• REQUIRED ACTION
Could you continue the email exchange about electronic lab notebooks, picking up right after its final sentence?

• TEXT PROVIDED
━━━━━━━━━━

I received an email from Alex Lang and he asked about my current use of Electronic Lab Notebooks
Hi Dave,
I’m a physics graduate student who just started using a WordPress based ELN. I really found your thoughts on ELNs helpful, especially:
http://www.davelunt.net/evophylo/2009/03/wordpress-as-eln/
https://speakerdeck.com/davelunt/electronic-lab-notebooks-for-ug-students
Since someday I want to be a PI, I had some questions for you. If you would prefer to answer as a blog post, that would be fine by me.
I wondering if you could elaborate more on the mechanics of how you actually implement ELNs with your students. For example, some questions I had are:
Do students have an ELN on your website? Or do they host their own?
What happens when students leave the group? How do you keep a record of the ELN?
Does the whole lab share ELNs with each other? Or do you restrict it to you seeing students ELNs?
Do you ever share parts of the ELN with collaborators / outside people? Does that work out?
Thanks again for the insight into ELNs!
Alex
Hi Alex, thanks for the prompt to write something
Even though it was quite a while ago that I wrote my posts about ELNs most of it still holds for me. The post you link to above was talking about graduate students and postdocs, whereas the slides refer to undergraduates doing a short project but actually both are implemented in a similar way.
Do students have an ELN on your website? Or do they host their own?
What happens when students leave the group? How do you keep a record of the ELN?
I can answer these two together. I set up a blog ELN for all, and nobody sets up their own. Two reasons for this: Firstly, setting up a blog can be intimidating if you’ve never done it before, as many starting an ELN have not. Secondly, the blog is owned by me and can’t easily be deleted. This ensures I always have the experimental record even if researchers leave. I think this is important. Of course the researcher has admin rights and can always save a copy when they leave and take it with them, but I always retain the ELN record.

━━━━━━━━━━

• DATA RECORDS
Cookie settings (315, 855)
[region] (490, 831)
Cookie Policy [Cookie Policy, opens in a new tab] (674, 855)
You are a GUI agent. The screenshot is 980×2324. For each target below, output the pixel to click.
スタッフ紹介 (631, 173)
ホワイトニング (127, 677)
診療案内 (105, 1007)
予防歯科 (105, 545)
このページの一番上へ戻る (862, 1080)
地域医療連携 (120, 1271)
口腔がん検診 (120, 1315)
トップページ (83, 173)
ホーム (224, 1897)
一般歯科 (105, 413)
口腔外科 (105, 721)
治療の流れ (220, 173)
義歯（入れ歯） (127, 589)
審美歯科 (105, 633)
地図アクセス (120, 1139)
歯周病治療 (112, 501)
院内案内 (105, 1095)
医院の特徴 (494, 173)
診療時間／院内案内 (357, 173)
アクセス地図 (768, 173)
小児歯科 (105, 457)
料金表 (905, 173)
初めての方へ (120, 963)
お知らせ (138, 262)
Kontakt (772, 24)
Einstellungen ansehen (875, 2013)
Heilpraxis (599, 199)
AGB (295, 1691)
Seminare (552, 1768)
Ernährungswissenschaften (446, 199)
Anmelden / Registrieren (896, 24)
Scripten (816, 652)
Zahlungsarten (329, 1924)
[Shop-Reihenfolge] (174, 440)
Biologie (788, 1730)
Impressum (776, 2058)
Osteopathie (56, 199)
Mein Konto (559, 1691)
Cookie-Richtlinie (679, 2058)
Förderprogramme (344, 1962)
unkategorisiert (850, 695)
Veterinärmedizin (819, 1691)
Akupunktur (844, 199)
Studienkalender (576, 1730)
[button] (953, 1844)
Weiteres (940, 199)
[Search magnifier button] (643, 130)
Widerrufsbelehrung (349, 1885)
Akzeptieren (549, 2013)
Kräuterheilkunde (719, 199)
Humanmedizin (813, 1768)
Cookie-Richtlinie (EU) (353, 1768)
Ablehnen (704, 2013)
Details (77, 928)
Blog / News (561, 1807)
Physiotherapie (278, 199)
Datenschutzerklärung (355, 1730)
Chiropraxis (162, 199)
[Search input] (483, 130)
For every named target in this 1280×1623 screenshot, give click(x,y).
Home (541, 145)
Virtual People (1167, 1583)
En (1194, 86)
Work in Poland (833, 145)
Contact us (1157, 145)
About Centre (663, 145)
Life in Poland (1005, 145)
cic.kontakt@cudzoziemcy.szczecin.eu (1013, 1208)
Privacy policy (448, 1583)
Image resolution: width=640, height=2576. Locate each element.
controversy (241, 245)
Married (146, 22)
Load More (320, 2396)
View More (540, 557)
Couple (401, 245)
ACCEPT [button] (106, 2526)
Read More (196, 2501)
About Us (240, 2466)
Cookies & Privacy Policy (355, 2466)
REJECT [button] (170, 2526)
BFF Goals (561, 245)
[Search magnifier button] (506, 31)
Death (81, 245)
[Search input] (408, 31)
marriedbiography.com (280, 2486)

━━━━━━━━━━

• RESPONSE FOR THIS EXERCISE
I host all ELNs on WordPress.com. The reason is that I trust them more than I trust my personal domain. You will have a reduced list of themes and plugins that can be used, but it is fast and robust.
Does the whole lab share ELNs with each other? Or do you restrict it to you seeing students ELNs?
Actually, only the project supervisor (me) usually sees the ELN. This is not really a decision, just how it worked out. I would be happy to let anyone in the lab see, and the people writing the ELN probably wouldn’t mind either, but nobody really wants to read the experimental minutiae apparently. We have regular lab meetings and this provides all the details most people want. Sometimes I will add a postdoc and a PhD student onto each other’s ELN if they are on similar projects, but generally people are happy without seeing details. In some ways I think this is a shame, we can all learn something from seeing how others do science and write up the record. I may try to change that and put everyone on every ELN by default.
Do you ever share parts of the ELN with collaborators / outside people? Does that work out?
I have shared an ELN with another co-I on a grant. It worked well, though it was not a major source of info for them (I don’t really know how often they read it). They preferred meetings where the researcher would summarise and discuss rather than reading the experimental record (which is sometimes a bit dry). Other co-Is have not really wanted to even see the ELN. I however quite enjoy enjoy browsing new work by my people and I am excited when I get a new post notification!
This brings me to something I hadn’t really thought much about before. Use of ELNs is not primarily a technology issue, it is a personality issue. If you don’t want to read a paper notebook, you won’t want to read an electronic one. Even if you don’t want to read other ELNs you should still keep one yourself:
- It will help you in writing your manuscript. Some descriptions and methods will already have been written and only require copy/paste. I recently saw an excellent ELN post by my postdoc Amir that was a manuscript draft. Just explaining in the ELN what had been done and what conclusions could be drawn had created that first manuscript version.
- It is more robust. Your leaking ice bucket cannot ruin the whole year’s experimental record. There is version control. It is backed up in the cloud and if you are wise it has a regularly saved local copy too.
- The features of a WordPress ELN make it powerful. Search, tags, and categories make my day much easier and more productive.
- I think it is just easier to keep information this way; easier to paste in text, and screenshots, and protocols, and web links. Even for people working at the bench rather than the computer I think it is easier.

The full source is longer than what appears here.